I generally try to plan my destinations such that I move away from the gateway airport city immediately upon landing. Your first 6-12 hours in Europe, you may not be enjoying yourself as much as you would later - - thus, I favor relegating a portion of these hours to onward travel.

If you are driving (even with a capable partner), this increases the need to sleep on the flight - - notwithstading the assumption that you will be able to switch off, to the extent that fatigue interefers with your driving. If you choose to travel onward by train, you may find that the train provides a very useful nap opportunity.

This may be more relevant on your "nth" trip to Europe; there is a certain adrenaline and excitement during your first (several? dozen?) trips to Europe, so that you feel up to exploring your gateway airport city the moment you arrive. And of course, if you are flying open jaw, it may be see it now, or not at all. I have personally chosen to "not worry about" spending some time seeing London, Paris, Milan, Munich etc - - because so many times (past, present and future), an itinerary means going or coming back through of these cities. I count on many more trips to Europe to see bits of those major cities over a period of decades.

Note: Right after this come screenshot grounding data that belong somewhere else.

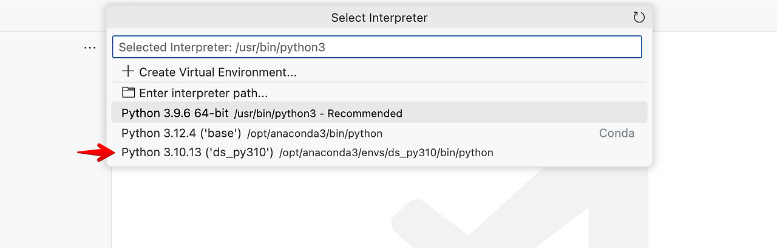Click the Conda label on the base row
The width and height of the screenshot is (777, 248).
click(x=617, y=133)
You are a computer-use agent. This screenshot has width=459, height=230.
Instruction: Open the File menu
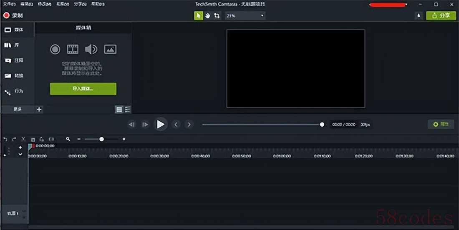point(9,4)
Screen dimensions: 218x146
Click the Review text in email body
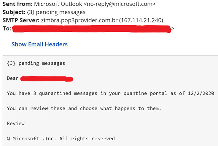(x=16, y=124)
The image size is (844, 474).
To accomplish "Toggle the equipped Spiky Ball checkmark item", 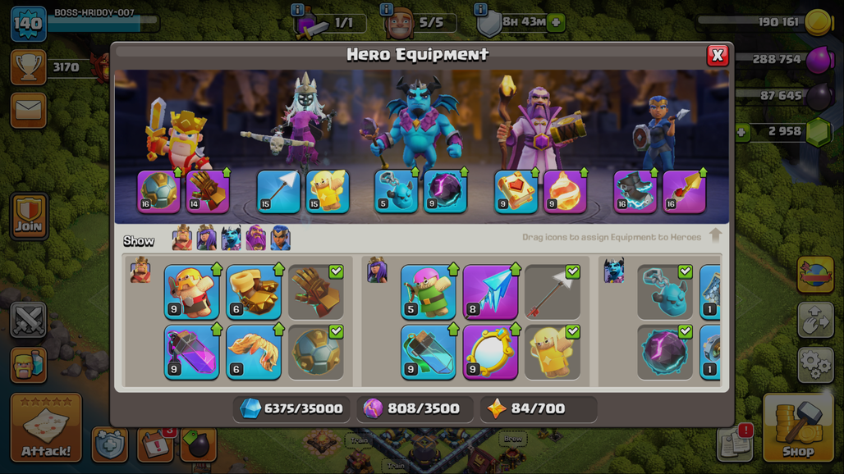I will click(315, 352).
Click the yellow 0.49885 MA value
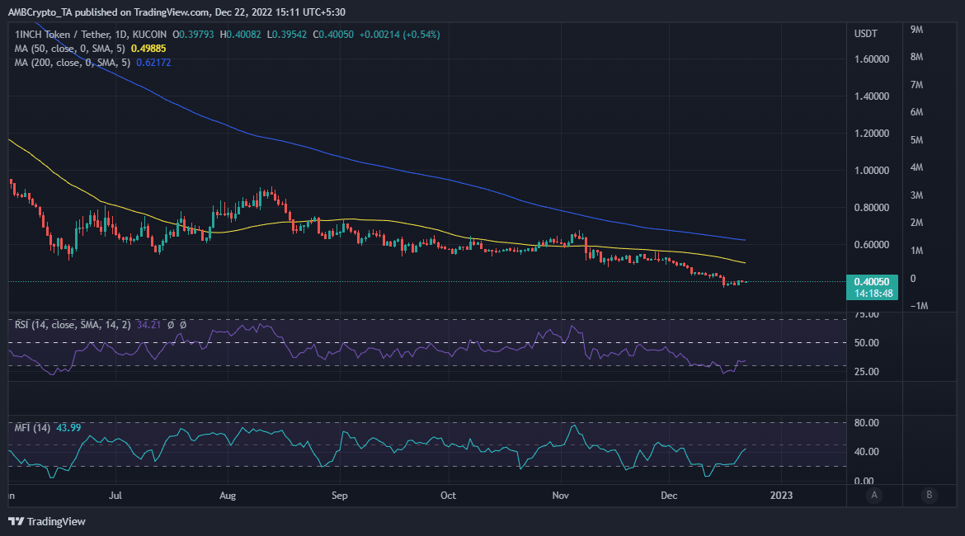The height and width of the screenshot is (536, 965). coord(148,48)
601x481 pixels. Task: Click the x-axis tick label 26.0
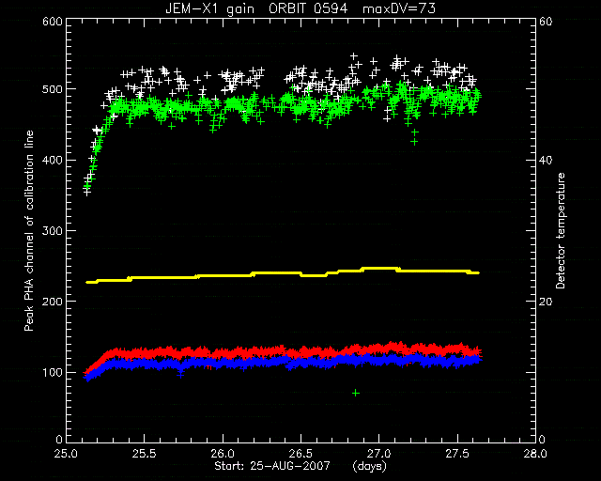223,454
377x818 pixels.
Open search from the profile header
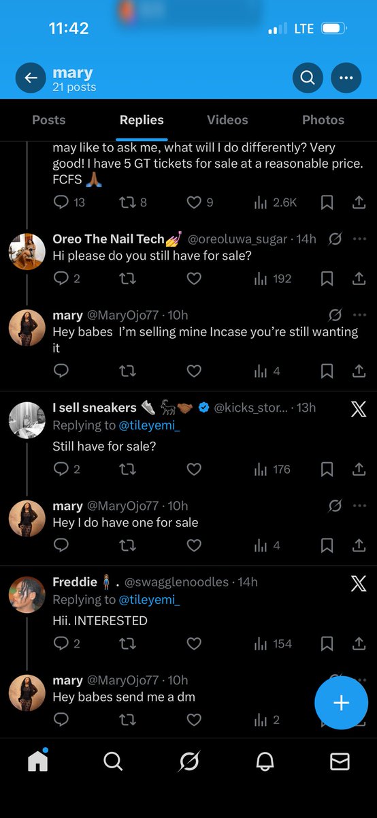(x=308, y=78)
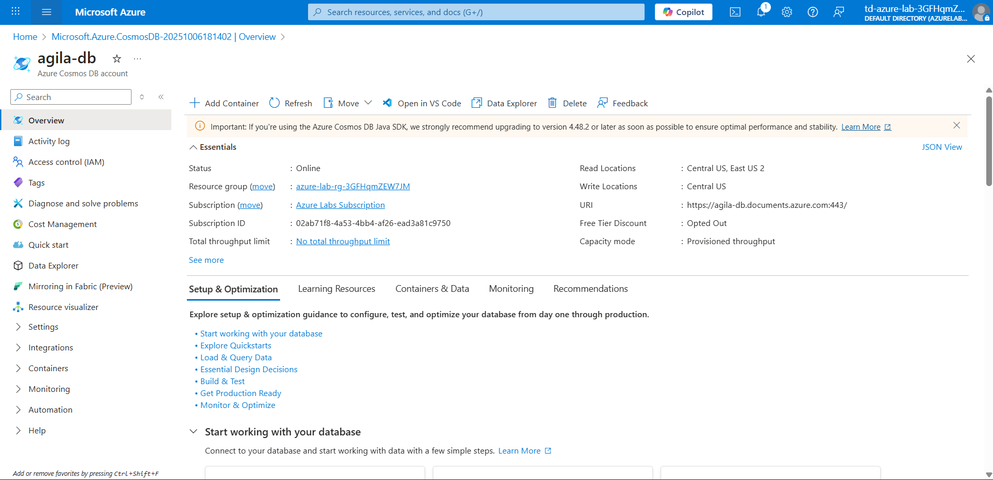Open the notifications bell
Image resolution: width=993 pixels, height=480 pixels.
click(x=762, y=11)
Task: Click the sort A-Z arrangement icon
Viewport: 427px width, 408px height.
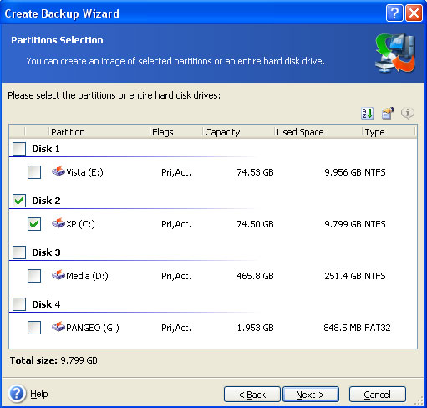Action: 368,114
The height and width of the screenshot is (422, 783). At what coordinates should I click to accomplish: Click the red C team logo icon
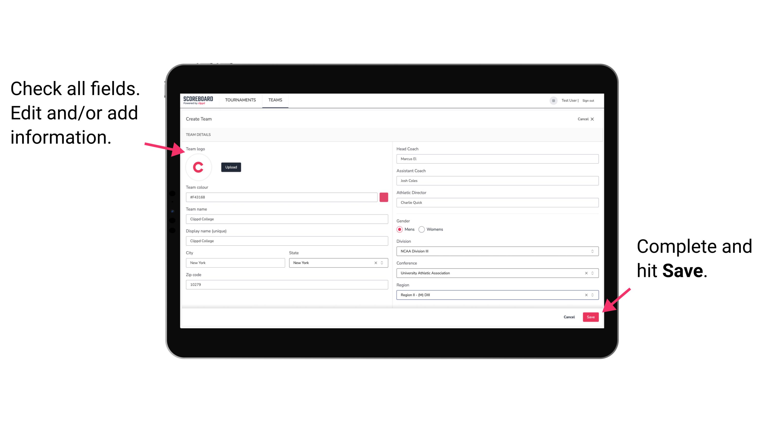click(x=198, y=166)
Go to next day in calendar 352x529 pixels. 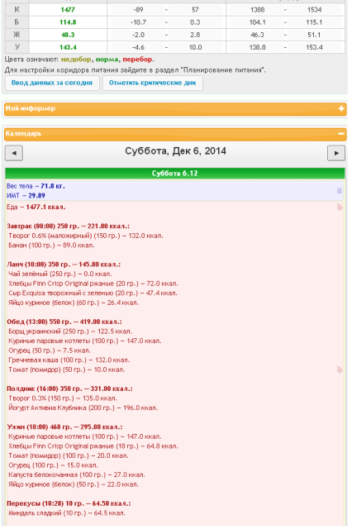[x=336, y=153]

An early evening flight has the singular advantage that the airlines may be able to "do something with you" in the event of an unanticipated delay or cancellation of a flight. And it leaves you more hours of options to plan travel and/or local activities when you arrive in your gateway airport city (or if you are connecting onward, on another flight to a further destination in Europe). As has already been mentioned, the inability to get into your hotel room is one disadvantage. Perhaps second, and maybe equally important is that it may be harder to make yourself sleep with an "early" (for example) 7 pm departure time - - referring specifically to the departure of the "final" (transatlantic) leg - - not intra-US connector flights.

If you are taking one of those (and even if you are not), I have been pretty successful with (some modifications of) a plan once called the "Forsyth strategy" - - though I believe that Mr. Forsyth has perhaps distanced himself from this (and on a related note, no longer sells rail passes nor Thomas Cook timetable nor any other Europe travel books, apparently).

You can still read the plan here:


The centerpiece of the plan is fasting - - he advises eating nothing all day long, until they serve you the "breakfast" (typically) light as you approach daybreak/landfall in Europe.

I personally have found it just as well (and it pretty much eliminates your hunger) to eat fruit for breakfast and lunch (see also, in following paragraphs, about your daily timetable on departure day). I agree with not eating supper; indeed, I have had repeated success with this approach...

On a piece of paper, write your name and seat number and this message...

"Please serve my dinner at the same time as my breakfast. I do not care what selection is served to me, and I do not expect it to be re-warmed for me."

I have never been refused by a flight attendant, and more often than not, it was brough to me warmed anyhow, just before they started serving breakfast. Eat some or all of the breakfast also if you wish; you will likely be full without finishing it, and it may have items you can easily take as snacks for later in the day.

On my latest trip, with a prescription from a (different) physician (i.e., not self-prescribed, since I am a physician myself), I took one half of a 10 mg Ambien when I took my seat (i.e., well before"liftoff"), and the other half soon after liftoff. I took off my shoes, put the "wings up" on the headrest of the A-330 (Airbus) flown by Northwest on this flight {these are new to me, and I thought they were really nice - - as good as any "neck pillow"), strapped my seatbelt over a blanket I spread over myself, and slept for about the next 5 and 1/2 hours.

In this case, the departure was a "later" one (about 9:30, from Detroit, arrivingin Paris at 11:20 am), so I think that it made it easier to go to sleep.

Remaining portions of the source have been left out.